Azure Web App for Containers
For web-based workloads, there is the ability to run containers from Azure App Service, the Azure web hosting platform, using the service Azure Web App for Containers, with the advantage of being able to exploit the distribution methodologies, scalability and monitors inherent in the solution.
Azure Batch and Containers
If workloads require you to scale with multiple job batches, you can put them in containers and manage scaling through Azure Batch. In this scenario, the combination of Azure Batch and containers turns out to be a winner. Azure Batch allows the execution and resizing of a large number of batch processing processes in Azure, while containers provide an easy way to perform Batch tasks, without having to manage the environment and its dependencies, required to run applications. In these scenarios, it is possible to envisage the adoption of low-priority VMs with Azure Batch to reduce costs.
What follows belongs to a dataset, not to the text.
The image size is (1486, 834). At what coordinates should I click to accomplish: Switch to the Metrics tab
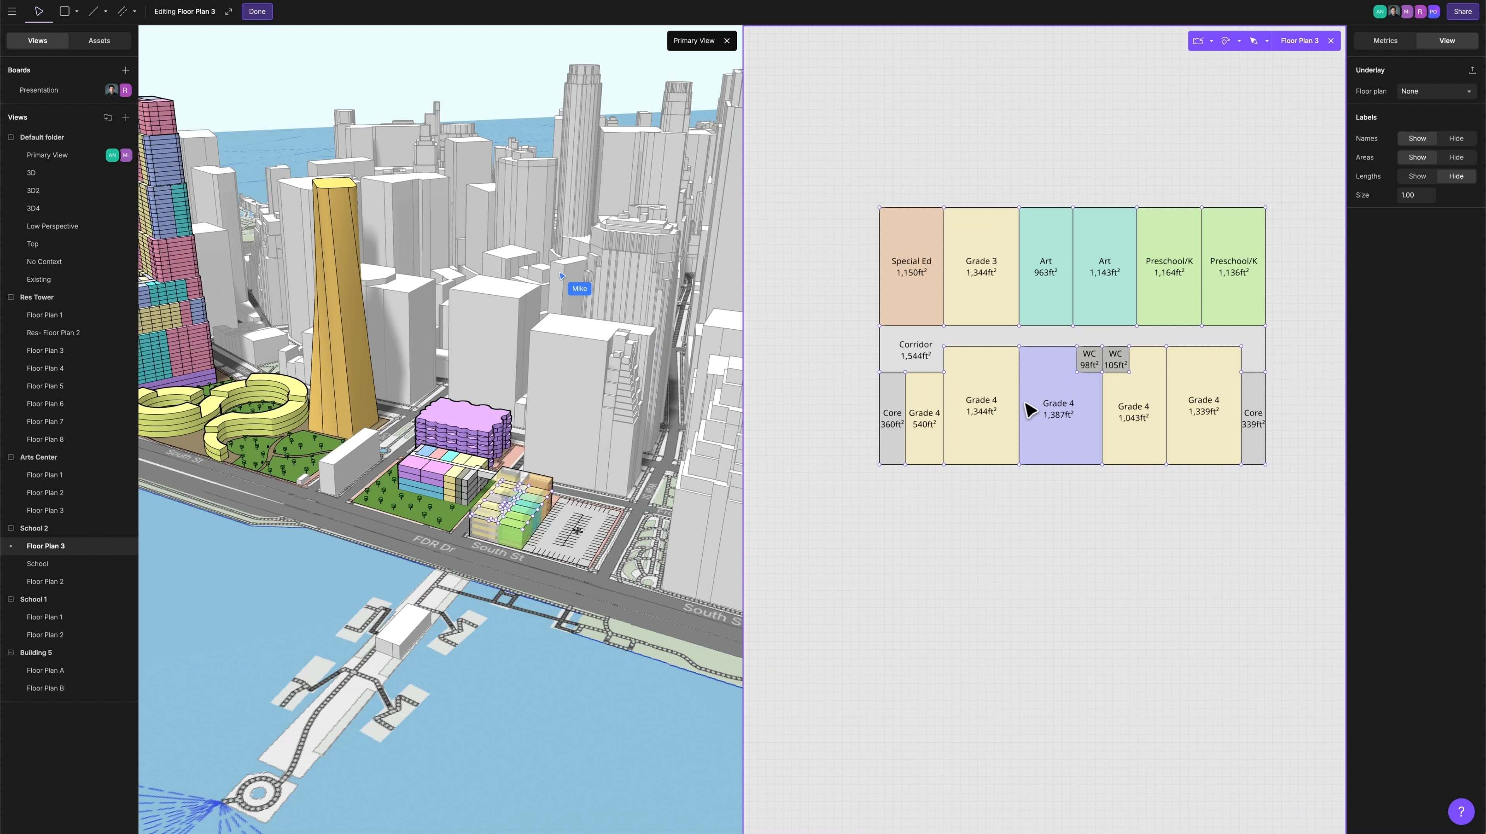(1385, 41)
The automation and management tasks of a large number of containers and the ways in which they interact with each other is known as orchestration. In case therefore there is a need to orchestrate more containers it is necessary to adopt more sophisticated solutions such as: Azure Kubernetes Service (AKS) or Azure Service Fabric.
Azure Kubernetes Service (AKS)
Azure Kubernetes Service (AKS) is the fully managed Azure service that allows the activation of a Kubernetes cluster.
Kubernetes, also known as “k8s”, provides automated orchestration of containers, improving its reliability and reducing the time and resources required in the DevOps field. Kubernetes tends to simplify deployments, allowing you to automatically perform implementations and rollbacks. Furthermore, it allows to improve the management of applications and to monitor the status of services to avoid errors in the implementation phase. Among the various functions there are services integrity checks, with the ability to restart containers that are not running or that are blocked, allowing to advertise to clients only the services that have started correctly. Kubernetes also allows you to automatically scale based on usage and exactly like containers, allows you to manage the cluster environment in a declarative way, allowing version-controlled and easily replicable configuration.
Azure Service Fabric
Another possibility to orchestrate containers is the adoption of the reliable and flexible platform Azure Service Fabric. This is Microsoft's container orchestrator that allows the deployment and management of microservices in highly intensive cluster environments with very fast deployment times. With this solution you have the opportunity, for the same application, to combine services residing in processes and services within containers. The unique and scalable architecture of Service Fabric allows you to perform data analysis almost in real time, computational calculations in memory, parallel transactions and event processing in applications. Service Fabric provides a sophisticated and lightweight runtime that supports stateless and stateful microservices. A key differentiator of Service Fabric is its robust support for creating stateful services, adopting built-in programming models of Service Fabric or stateful containerized services. For more information on the application scenarios that can take advantage of Service Fabric stateful services you can consult this document.
Azure Service Fabric can boast of hosting many Microsoft services, including Azure SQL Database, Azure Cosmos DB, Cortana, Microsoft Power BI, Microsoft Intune, Azure Event Hubs, Azure IoT Hub, Dynamics 365, Skype for Business, and many core Azure services.
Microsoft offers a range of options for running containers in its public cloud. The choice of the solution that best suits your needs among all those offered, despite requiring careful evaluation, allows to have a high flexibility. From the adoption of serverless approaches, the management of cluster environments for orchestration, up to the creation of your own infrastructure based on virtual machines, you can find the ideal solution to run containers in the Microsoft Azure environment.